I just don’t know when it became acceptable for people to have to choose between their beloved family companion and a prescription. Or facing the choice of having to place their pet in a shelter, give it away to someone else, or allow it to go hungry. I don’t really know but I do know that it is not acceptable and that something must be done. Gandhi said “A small body of determined spirits fired by an unquenchable faith in their mission can alter the course of history.”
I look forward to a time when people don’t have to even consider making the choice between keeping a pet and keeping a home. Maybe it’s too much to hope for in my lifetime, but I’d certainly like to move toward that outcome. If you’ve read this far, you understand the importance of having a pet in your life. I would like to thank everyone for their support and hope you will continue to help us spread the word that “No pet should go hungry.” It is an important mission and we can only continue with the help and support of such a wonderful community.

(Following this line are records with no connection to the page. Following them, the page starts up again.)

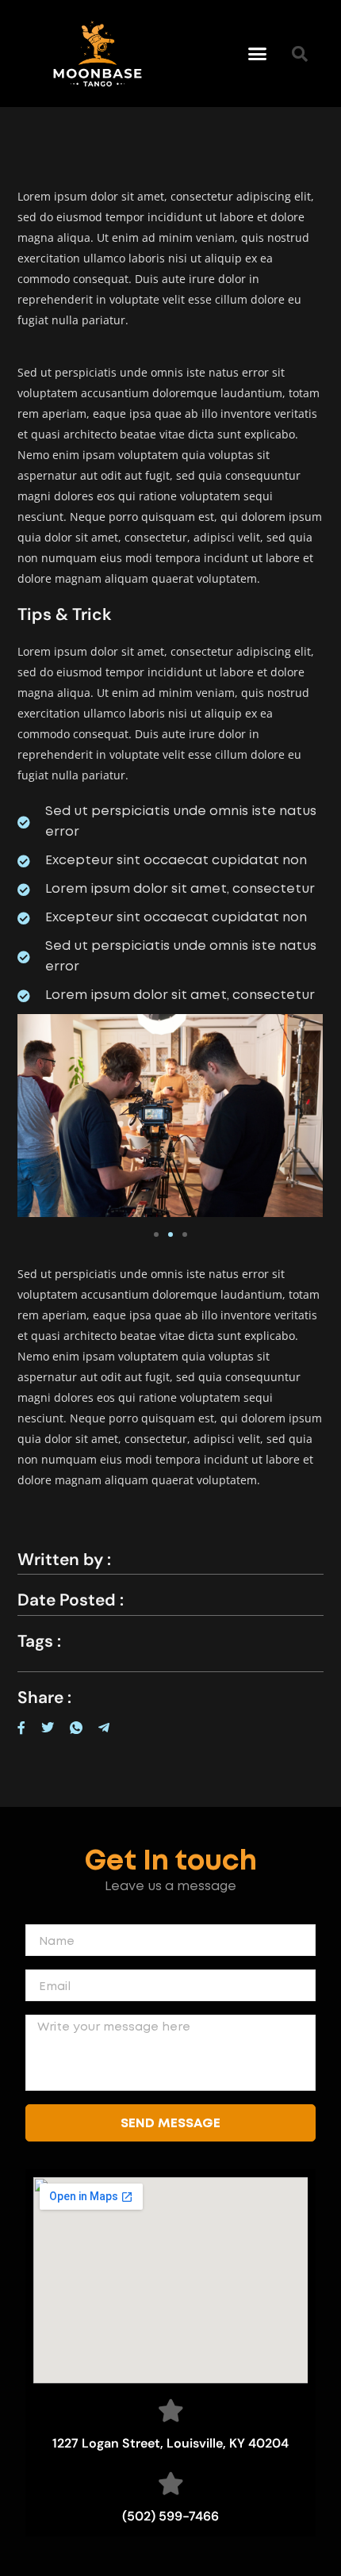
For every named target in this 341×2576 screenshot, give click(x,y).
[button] (258, 54)
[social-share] (21, 1726)
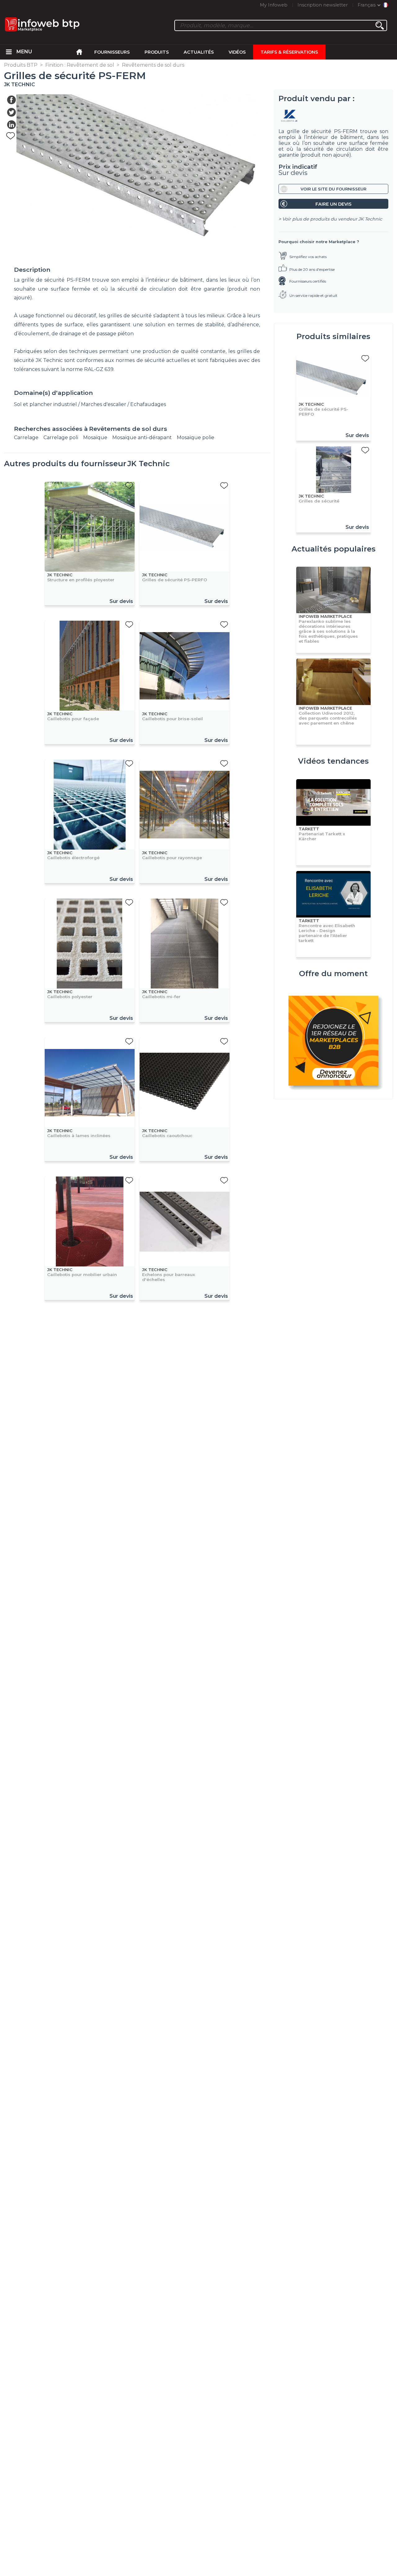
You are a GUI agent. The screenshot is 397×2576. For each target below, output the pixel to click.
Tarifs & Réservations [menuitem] (289, 52)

Our current business supporters and donors from the past year have made it possible to continue our mission and help our clients with so many services other than the supply of pet food! In the past year, we were visited by the Indiana Attorney General, received a $1,000 grant from the Humane Society United States, and with the help of the organization, Calumet Snap, we were able to issue 20 spay/neuter certificates for large breed dogs to be altered at low cost.
We have provided pet food to several local animal rescue groups, allowing them to shift funds to medical necessities of homeless animals, and at the holidays, we were able to provide a bag of much needed household items that our clients could use the most. I would say it was a pretty productive year, and with the continued support of community members, organizations and businesses, additional good will come our way!